1 – Vernet avait écrit à Voltaire que la bonne bourgeoisie de Genève avait manifesté quelque inquiétude sur son établissement, parce qu’il passait pour avoir attaqué non seulement les abus de la religion, mais son fond même. (G.A.)

 

 

 

 

 

à M. Guiger, baron de Prangins.

 

De votre château de Prangins, 12 Février.

 

 

          Nous ne pouvons trop, monsieur, vous renouveler nos remerciements, madame Denis et moi. Toute la famille de M. de Ribeaupierre s’est empressée d’adoucir par ses soins officieux les maladies qui me persécutent.
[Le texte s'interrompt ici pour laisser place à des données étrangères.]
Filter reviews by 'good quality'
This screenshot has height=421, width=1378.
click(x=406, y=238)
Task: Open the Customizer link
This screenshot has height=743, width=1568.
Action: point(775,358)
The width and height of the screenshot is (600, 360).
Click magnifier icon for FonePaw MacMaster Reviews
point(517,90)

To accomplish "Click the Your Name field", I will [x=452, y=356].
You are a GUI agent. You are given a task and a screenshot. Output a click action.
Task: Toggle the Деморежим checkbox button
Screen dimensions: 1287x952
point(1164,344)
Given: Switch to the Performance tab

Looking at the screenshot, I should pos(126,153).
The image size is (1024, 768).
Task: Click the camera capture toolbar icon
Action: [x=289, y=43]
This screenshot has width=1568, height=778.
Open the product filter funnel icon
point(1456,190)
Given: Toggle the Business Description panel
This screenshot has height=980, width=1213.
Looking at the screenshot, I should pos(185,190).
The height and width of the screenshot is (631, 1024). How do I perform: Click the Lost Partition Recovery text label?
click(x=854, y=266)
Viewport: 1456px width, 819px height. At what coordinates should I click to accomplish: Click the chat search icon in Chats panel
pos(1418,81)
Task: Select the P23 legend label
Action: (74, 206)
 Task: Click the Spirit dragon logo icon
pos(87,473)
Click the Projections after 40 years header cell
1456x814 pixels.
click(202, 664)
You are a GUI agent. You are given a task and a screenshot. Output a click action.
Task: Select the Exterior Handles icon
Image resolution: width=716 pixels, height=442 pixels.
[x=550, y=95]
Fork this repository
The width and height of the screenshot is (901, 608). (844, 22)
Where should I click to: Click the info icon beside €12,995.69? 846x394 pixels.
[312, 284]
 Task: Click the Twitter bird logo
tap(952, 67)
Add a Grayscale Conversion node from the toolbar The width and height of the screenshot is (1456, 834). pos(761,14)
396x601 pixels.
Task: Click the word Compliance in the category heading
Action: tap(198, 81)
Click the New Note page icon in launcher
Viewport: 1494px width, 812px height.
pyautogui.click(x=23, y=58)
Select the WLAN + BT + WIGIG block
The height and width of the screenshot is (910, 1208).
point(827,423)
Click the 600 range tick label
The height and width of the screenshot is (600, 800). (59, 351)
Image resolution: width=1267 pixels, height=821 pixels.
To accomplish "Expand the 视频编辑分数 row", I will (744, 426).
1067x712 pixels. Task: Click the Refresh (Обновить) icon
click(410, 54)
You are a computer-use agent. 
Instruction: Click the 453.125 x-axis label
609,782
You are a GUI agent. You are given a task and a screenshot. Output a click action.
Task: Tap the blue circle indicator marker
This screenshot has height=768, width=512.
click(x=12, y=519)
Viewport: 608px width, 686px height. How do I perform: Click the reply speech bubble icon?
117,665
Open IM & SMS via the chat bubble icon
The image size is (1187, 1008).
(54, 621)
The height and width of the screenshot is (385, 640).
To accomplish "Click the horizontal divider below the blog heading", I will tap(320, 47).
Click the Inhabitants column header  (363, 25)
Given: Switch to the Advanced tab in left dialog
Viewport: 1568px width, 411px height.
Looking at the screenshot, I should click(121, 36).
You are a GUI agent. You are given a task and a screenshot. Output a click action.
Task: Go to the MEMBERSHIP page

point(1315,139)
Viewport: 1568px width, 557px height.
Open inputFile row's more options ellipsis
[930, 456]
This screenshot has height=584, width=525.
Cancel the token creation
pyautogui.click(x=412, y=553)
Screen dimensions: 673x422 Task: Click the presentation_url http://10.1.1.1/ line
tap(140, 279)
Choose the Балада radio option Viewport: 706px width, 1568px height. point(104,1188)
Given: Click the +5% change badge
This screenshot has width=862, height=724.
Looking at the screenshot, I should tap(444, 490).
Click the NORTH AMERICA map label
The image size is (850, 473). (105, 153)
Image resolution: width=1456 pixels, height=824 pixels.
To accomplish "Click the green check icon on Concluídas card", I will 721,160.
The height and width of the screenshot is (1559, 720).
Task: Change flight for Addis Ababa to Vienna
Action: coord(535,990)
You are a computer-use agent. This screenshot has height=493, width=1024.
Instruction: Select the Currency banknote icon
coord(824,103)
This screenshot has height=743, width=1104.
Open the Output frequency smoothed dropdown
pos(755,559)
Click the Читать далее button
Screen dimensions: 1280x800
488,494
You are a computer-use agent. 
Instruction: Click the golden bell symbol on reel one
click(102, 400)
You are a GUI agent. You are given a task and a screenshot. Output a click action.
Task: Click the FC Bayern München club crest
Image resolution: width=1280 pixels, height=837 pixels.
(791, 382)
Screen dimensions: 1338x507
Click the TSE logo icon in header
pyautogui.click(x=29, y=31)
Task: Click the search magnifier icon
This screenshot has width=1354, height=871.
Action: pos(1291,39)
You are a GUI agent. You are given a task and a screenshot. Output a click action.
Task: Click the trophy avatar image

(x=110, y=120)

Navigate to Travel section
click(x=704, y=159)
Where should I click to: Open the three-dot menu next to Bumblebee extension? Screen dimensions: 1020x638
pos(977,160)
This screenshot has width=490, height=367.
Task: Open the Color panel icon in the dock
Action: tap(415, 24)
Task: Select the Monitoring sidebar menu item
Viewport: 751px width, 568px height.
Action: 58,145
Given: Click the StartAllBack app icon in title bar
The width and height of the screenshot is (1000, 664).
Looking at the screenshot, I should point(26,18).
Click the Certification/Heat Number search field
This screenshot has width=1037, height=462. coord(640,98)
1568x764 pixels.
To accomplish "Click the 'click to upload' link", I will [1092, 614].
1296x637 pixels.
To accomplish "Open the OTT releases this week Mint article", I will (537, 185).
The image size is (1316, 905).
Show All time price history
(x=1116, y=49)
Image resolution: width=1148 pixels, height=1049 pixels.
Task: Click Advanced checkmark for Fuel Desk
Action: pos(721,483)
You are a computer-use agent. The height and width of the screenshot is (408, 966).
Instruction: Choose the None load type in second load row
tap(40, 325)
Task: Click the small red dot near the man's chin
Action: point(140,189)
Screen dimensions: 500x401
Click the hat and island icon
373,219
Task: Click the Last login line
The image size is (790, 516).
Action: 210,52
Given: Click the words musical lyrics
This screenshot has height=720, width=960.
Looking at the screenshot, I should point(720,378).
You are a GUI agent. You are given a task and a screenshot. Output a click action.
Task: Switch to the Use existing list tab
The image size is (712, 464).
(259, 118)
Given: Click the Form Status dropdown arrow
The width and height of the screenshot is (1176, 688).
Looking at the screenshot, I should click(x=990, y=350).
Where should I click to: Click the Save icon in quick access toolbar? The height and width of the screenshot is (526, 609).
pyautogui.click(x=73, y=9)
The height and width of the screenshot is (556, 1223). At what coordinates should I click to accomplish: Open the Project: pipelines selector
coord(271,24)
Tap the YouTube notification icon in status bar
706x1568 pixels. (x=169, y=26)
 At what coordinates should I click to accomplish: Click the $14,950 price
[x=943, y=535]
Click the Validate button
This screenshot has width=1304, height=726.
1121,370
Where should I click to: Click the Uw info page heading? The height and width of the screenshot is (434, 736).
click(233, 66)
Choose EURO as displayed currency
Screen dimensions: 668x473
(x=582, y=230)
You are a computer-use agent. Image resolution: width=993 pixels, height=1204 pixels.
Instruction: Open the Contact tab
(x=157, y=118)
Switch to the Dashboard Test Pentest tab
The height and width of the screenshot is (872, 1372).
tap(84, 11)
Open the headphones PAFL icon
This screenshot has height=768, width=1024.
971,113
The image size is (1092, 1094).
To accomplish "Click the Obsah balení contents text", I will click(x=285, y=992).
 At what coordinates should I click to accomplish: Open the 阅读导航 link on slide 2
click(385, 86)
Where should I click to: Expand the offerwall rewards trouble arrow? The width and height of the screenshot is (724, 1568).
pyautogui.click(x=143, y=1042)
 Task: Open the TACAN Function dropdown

M. de Ribeaupierre le fils a surtout contribué à notre consolation ; c’est un jeune homme qui réunit le meilleur cœur du monde, l’intelligence et l’activité. MM. Tronchin et Labat, vos amis, ont bien voulu être les nôtres. Ils nous ont procuré la maison de Saint-Jean (les Délices), que vous connaissez. Les jardins en sont délicieux. C’est une acquisition sur laquelle je ne devais pas compter. Elle me plaît d’autant plus qu’elle me mettra à portée de venir vous voir toutes les fois que vous viendrez dans votre magnifique château, et de m’informer de plus près des progrès singuliers que fait M. votre fils. J’apprends de tous côtés qu’on n’a jamais vu d’enfant si au-dessus de son âge. On dit que vous avez le courage de vouloir lui donner la petite-vérole pour l’en préserver, courage qui a réussi à tous ceux qui ont pensé à l’anglaise, et que les Français ne connaissent pas encore. Ils sont venus tard à tout ce qui est hardi et utile. Ils ont été obligés d’adopter enfin les principes de la philosophie anglaise, ceux du commerce, ceux des finances. Ils arriveront enfin à l’inoculation, à force de tristes expériences.

 

          J’espère toujours que vous nous amènerez madame de Fontaine (1) ; il faut qu’une Parisienne voie qu’il est ailleurs des beautés de la nature et de l’art, et que le lac de Genève vaut bien la Seine. Pour moi, je trouve que la solitude vaut bien Paris.

 

          Si vous avez quelques nouvelles, monsieur, de ce qui se passe à Pondichéry, et que vous puissiez nous en faire part, je vous en serai obligé. Ce qu’on en dit ne pourrait être que funeste à la compagnie des Indes.

 

          Je finis en vous remerciant encore, et en vous assurant que je serai toute ma vie, avec la plus invariable reconnaissance, monsieur, votre, etc.

 

 

1 – En lui laissant faire un bail à vie pour les Délices. Voyez une note de la lettre à M. de Brenles du 9 Février. (G.A.)